Inpatient: If the patient is hospitalized and has pre-existing weight loss on admission, it is important to think about intervention (nutritional and/or symptom management) rather than waiting until the patient has a complication or an extended hospitalization. Even more important, patient assessment should be carried out at diagnosis already, to be able to prevent nutritional status from (further) deterioration.
In 2003, Mobley et al., US Army, Walter Reed Medical Center, Washington DC (abstract ADA) reported that the PG-SGA© was the single best predictor of clinical outcomes in terms of length of stay for hospitalized medical, surgical or oncologic patients (n=63). Assessment were performed within 48 hours of admission and patients were followed until discharge.
Trained dietetic professionals performed a PG-SGA© with additional assessments including anthropometric measurements (height, weight, triceps skin fold and mid-arm circumference); calculation of body mass index, percent usual body weight, percent desirable weight, and mid-arm muscle circumference; handgrip strength by hand dynamometry and standard laboratory values such as albumin, hematocrit, hemoglobin, blood urea nitrogen, and creatinine. Data were analyzed using stepwise multiple linear regression models (significance, P<0.05).
The results from this study indicated that PG-SGA© is the single best predictor of length of stay and the authors suggested that based on the findings from the study that the PG-SGA© may be a valuable screening tool to identify those patients who may require intensive medical nutrition therapy, especially in hospital settings where laboratory data is limited and/or unavailable. Additionally, that early nutritional intervention in those patients with increased PG-SGA scores may lead to better clinical outcomes.
The relationship between the PG-SGA© and clinical outcome, as well as quality of life has been confirmed in several studies thereafter (e.g. Bauer et al., 2002; Isenring et al., 2003; Campbell et al., 2008; Shahmoradi et al., 2009; Laky et al., 2010; Capuano et al., 2010; Zalina et al., 2012; Esfahani et al., 2013; Citak et al., 2013; Malihi et al., 2013; Mohammadi et al., 2013).

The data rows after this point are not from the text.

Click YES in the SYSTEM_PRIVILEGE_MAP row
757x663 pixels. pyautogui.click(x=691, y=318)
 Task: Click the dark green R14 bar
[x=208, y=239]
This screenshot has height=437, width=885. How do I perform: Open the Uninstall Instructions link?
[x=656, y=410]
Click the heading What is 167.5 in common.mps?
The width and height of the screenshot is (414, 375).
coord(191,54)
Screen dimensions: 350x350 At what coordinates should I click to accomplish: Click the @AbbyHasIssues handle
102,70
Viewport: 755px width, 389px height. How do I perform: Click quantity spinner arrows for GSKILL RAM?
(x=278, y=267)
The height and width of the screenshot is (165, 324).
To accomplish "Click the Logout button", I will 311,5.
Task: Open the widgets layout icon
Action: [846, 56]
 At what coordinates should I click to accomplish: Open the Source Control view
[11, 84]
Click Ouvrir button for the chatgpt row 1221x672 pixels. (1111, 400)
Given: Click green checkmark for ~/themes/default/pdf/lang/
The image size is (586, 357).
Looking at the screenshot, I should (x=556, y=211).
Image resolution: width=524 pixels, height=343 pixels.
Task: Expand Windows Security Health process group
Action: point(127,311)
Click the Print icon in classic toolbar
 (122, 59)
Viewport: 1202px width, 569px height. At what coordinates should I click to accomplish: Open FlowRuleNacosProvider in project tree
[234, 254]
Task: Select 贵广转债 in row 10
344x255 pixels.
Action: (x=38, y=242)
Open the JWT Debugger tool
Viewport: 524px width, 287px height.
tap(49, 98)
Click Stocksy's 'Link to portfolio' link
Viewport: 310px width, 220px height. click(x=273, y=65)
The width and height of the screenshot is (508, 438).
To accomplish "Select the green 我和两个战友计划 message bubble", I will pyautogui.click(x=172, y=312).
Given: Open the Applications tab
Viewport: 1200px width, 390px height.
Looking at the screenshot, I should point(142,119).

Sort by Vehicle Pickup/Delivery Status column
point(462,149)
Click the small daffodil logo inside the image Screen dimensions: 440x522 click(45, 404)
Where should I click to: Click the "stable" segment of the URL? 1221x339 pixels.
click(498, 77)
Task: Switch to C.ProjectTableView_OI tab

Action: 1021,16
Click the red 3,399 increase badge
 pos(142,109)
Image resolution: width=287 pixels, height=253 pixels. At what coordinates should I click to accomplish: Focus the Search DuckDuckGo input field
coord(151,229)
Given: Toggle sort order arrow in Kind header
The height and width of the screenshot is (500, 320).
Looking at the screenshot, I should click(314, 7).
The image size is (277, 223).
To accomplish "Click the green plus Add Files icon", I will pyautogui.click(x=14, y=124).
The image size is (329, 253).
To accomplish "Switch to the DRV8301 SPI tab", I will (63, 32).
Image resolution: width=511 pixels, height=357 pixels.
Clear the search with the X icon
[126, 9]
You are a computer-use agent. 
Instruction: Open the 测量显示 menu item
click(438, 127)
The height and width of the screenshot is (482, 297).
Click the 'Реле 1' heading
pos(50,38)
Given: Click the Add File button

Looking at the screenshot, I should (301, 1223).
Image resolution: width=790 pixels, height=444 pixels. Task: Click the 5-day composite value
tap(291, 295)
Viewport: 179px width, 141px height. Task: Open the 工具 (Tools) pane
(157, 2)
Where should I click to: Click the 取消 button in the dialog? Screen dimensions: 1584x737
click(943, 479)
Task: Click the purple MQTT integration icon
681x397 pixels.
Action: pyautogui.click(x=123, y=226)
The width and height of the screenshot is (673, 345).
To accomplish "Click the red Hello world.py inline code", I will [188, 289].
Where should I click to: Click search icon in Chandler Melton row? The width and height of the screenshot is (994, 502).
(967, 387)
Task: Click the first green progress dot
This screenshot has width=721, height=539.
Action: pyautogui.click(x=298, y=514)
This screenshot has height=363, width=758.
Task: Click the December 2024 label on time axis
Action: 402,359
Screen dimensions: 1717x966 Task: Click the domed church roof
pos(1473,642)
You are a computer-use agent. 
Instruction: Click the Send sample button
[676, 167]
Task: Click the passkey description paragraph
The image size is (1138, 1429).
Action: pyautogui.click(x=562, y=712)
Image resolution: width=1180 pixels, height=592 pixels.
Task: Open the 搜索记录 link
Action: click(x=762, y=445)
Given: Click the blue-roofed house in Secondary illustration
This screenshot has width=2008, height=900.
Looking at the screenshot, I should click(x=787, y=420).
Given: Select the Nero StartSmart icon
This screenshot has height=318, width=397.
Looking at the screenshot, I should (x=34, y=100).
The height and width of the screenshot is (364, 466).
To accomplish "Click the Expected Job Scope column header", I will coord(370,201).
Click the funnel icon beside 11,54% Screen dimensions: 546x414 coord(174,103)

► Outpatient: This has been widely used as a method of streamlining patient flow through clinic with the benefit of efficient and consistent assessment of weight and weight history; food intake; symptoms (often referred to as nutrition impact symptoms) and functionality of performance status. In many clinics that patient completes the PG-SGA© while in the waiting room or patient room, with the medical team able to spend their limited time spent with the patient addressing the identified issues rather than spending the time asking questions.
► Homecare: The same benefits can be achieved in this setting but also may help to either identify at risk patients or help to transition from hightech (parenteral or enteral) nutrition to oral.
► Hospice: Particularly important is the aspects of standardized, patient self-reported symptoms and quality of life in the context of functionality, weight and nutrition.